Immigration was a huge issue in the period between the world wars. There was much prejudice, especially against immigrants from Southern European and Asian countries. The Immigration Act of 1924 was created to cut the number of immigrants who would be allowed into the United States so that only 150,000 total individuals were allowed each year. The law favored immigrants from Northern Europe over Southern Europeans and Jews. Japanese immigrants were not allowed in at all under this law, negating the Gentleman's Agreement that Theodore Roosevelt had made with Japan.
While the economic situation during Coolidge's time seemed on the surface to be one of prosperity, the foundation was being laid for the Great Depression. Taxes that had been imposed during World War I were cut in 1924 and 1926.
These tax cuts were focused more on helping the rich than the poor. With the increase in the money that individuals had access to, speculation and investment in the stock market increased. This would become very important during President Hoover's administration with the stock market crash and the beginning of the Great Depression.

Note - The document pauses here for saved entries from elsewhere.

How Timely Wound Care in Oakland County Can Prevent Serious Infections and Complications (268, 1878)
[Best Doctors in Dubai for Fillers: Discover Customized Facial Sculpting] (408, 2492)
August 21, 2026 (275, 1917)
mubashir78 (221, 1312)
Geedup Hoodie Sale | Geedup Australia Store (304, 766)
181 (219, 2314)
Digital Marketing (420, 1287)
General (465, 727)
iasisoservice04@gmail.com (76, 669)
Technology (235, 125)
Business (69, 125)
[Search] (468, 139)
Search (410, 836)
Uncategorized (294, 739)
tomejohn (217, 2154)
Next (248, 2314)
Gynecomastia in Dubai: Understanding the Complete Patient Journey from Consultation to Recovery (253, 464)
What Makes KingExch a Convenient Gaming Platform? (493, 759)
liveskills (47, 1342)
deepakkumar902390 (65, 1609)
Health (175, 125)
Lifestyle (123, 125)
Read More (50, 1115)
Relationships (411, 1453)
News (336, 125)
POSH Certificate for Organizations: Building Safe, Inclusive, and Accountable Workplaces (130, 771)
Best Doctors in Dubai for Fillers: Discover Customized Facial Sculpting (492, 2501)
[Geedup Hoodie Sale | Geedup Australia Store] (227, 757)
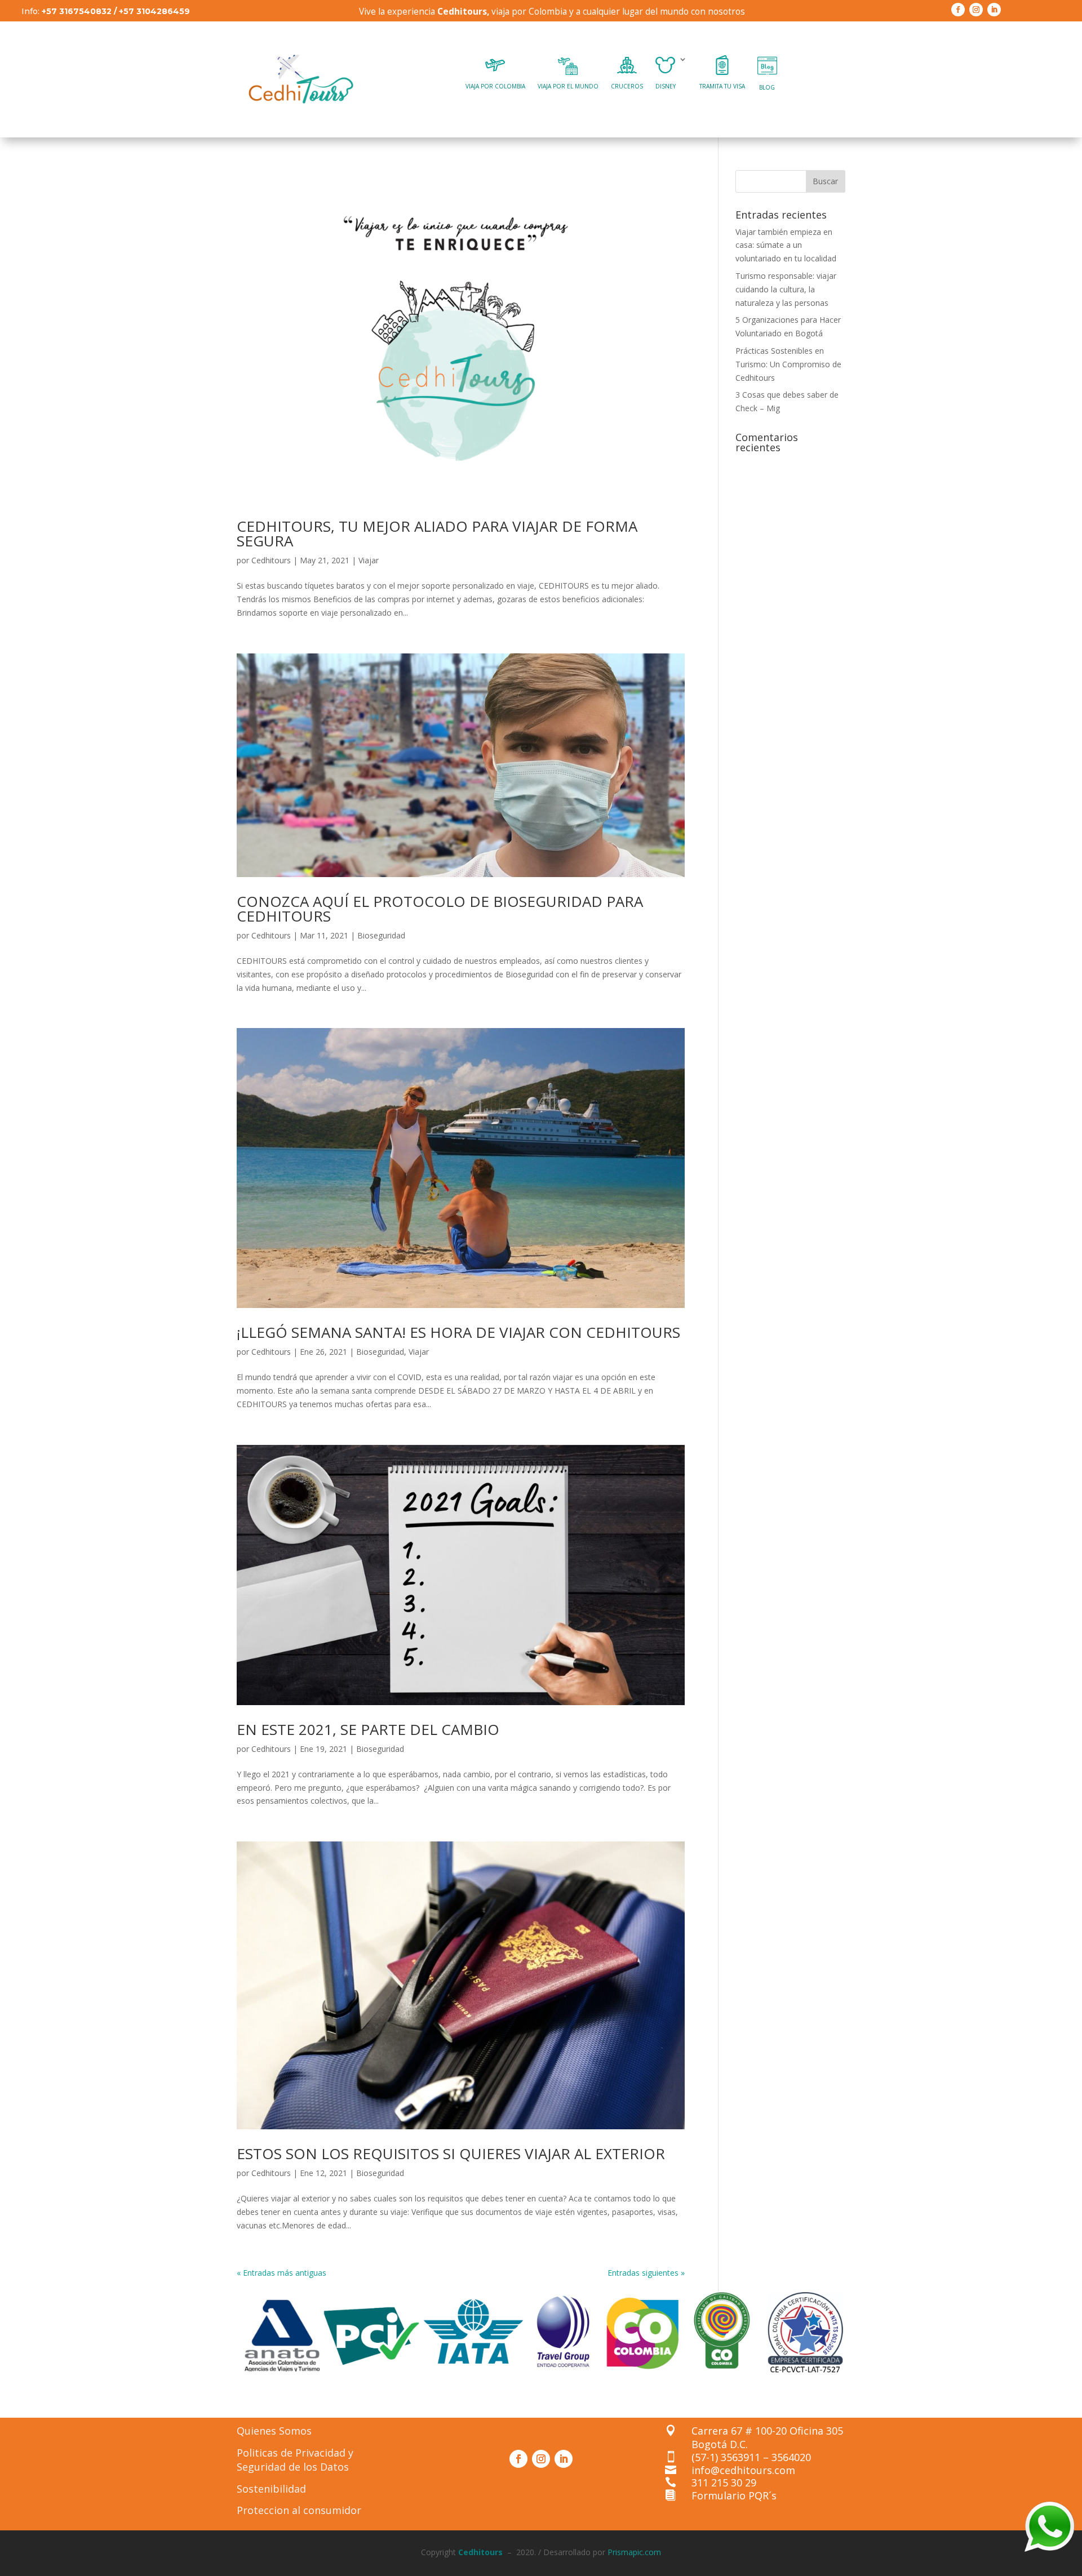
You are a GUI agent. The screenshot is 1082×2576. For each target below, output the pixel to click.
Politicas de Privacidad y (295, 2452)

In 1924, Coolidge tried to veto the Veteran's Bonus that had passed through Congress. This bill provided veterans with insurance that would be redeemable in twenty years. During Hoover's term in office, veterans who had no money and no jobs would march on Washington to demand early payment of these policies.

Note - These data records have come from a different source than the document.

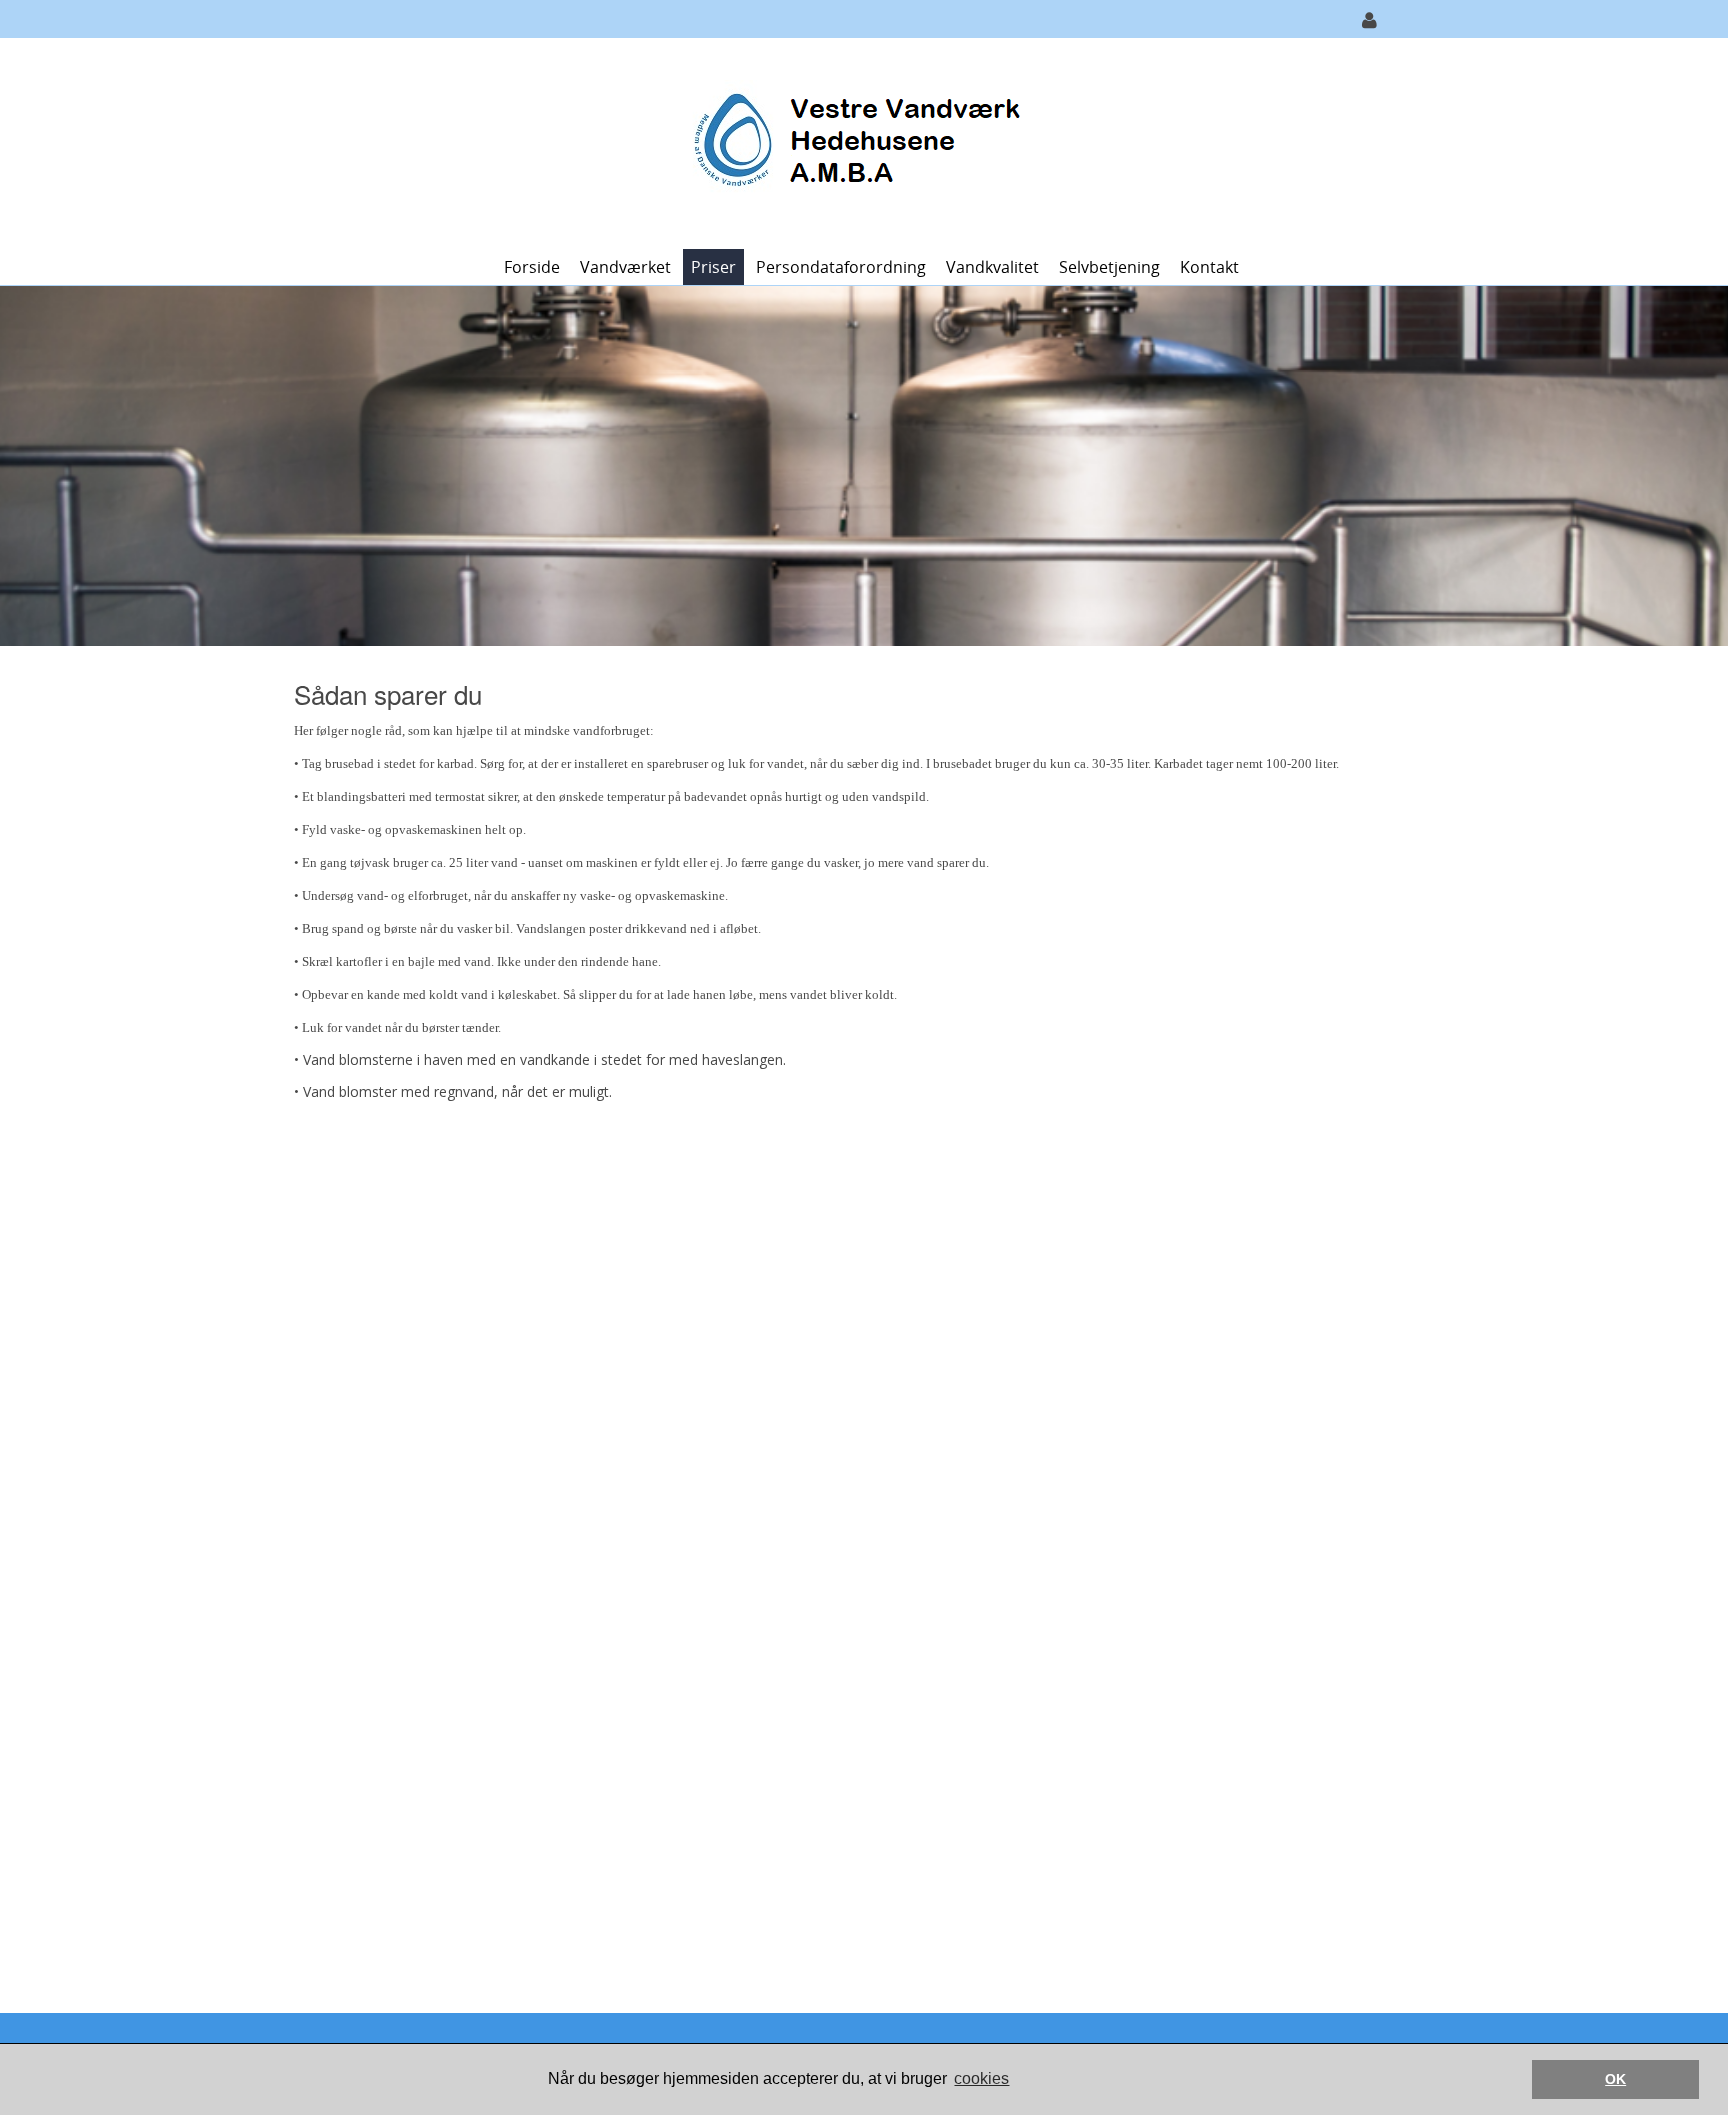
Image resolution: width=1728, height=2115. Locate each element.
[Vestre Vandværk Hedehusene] (856, 141)
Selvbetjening (1109, 267)
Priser (713, 267)
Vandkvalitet (992, 267)
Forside (532, 267)
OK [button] (1615, 2079)
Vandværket (625, 267)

Calvin Coolidge was noted for his quiet nature. He was given the nickname, “Silent Cal.” One humorous story tells that a lady once approached him and said, “Mr. Coolidge, I've made a bet against a fellow who said it was impossible to get more than two words out of you.”To this, Coolidge replied: “You lose.”
Farm Relief Bills
In 1927 and 1928, Congress tried to help out farmers who were having economic problems with a series of farm relief bills. These bills would have the government buy crops at a set price and then be responsible for selling the produce. Coolidge did not believe that the government should be involved in setting prices for goods, instead preferring to allow the forces of supply and demand to set prices, and so he vetoed the bill twice. Within the coming years and the period of the Great Depression, farmers would be some of the hardest hit.

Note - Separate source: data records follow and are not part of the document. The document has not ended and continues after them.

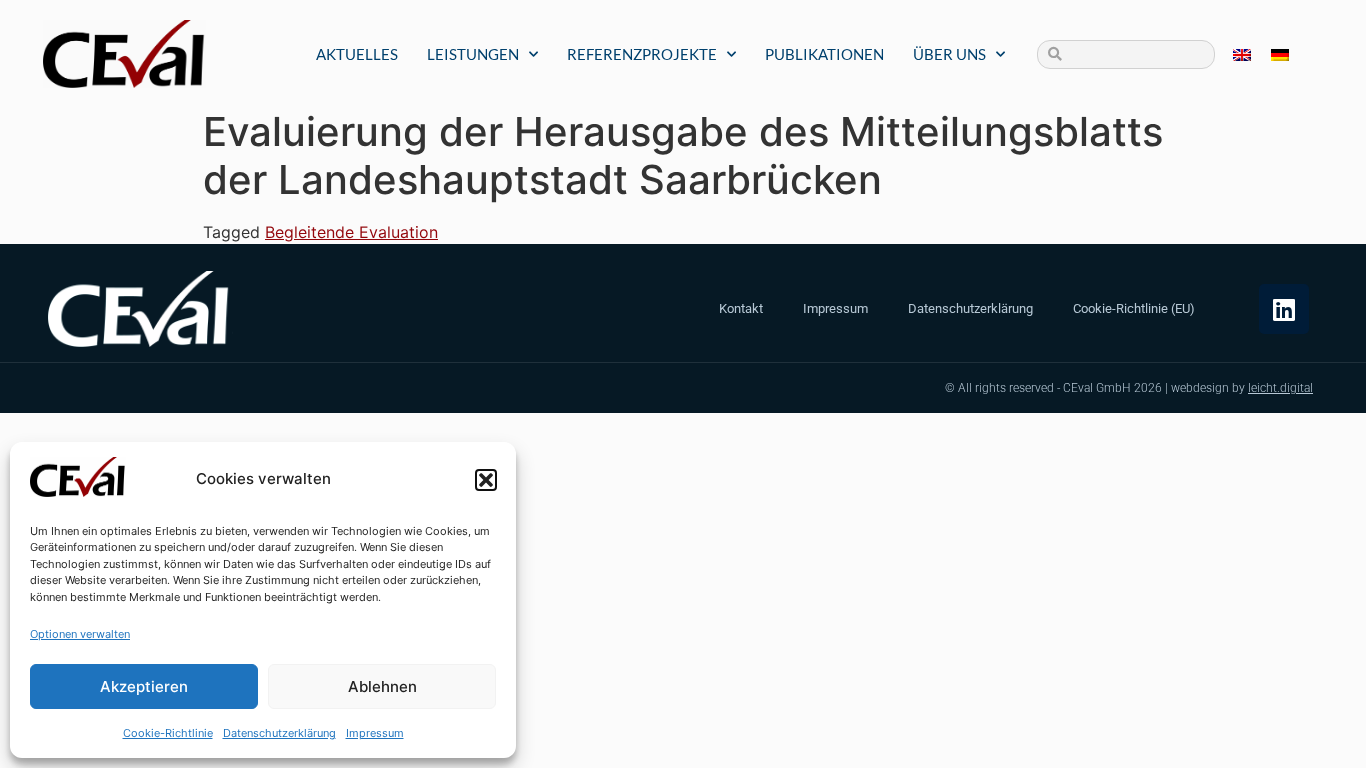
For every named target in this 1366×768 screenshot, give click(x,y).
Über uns (949, 54)
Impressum (375, 733)
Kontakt (741, 308)
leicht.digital (1280, 388)
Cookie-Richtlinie (168, 733)
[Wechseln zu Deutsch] (1280, 54)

The Kellogg-Briand Pact, or the Pact of Paris, was created on August 27, 1928, by U.S. Secretary of State Frank Kellogg and French Foreign Minister Aristide Briand. Its point was to assert that war was not a viable method for settling international disputes. Before it was to go into effect on July 24, 1929, fifteen nations had agreed to the pact. Over time more nations agreed to the pact and ultimately sixty-two would sign it.
IN THEIR OWN WORDS…
Calvin Coolidge realized that he would be judged on his everyday words and actions, and he took this responsibility seriously. As he said: “The President has tended to become the champion of the people because he is solely responsible for his acts, while in the Congress where responsibility is divided it has developed that there is much greater danger of arbitrary action.”
The Senate agreed to the pact with the proviso that America reserved the right to defend itself. This treaty is still binding today. Even though the pact did not stop aggression and war completely, it has set the standard that military action against other nations should only be used for self-or collective defense.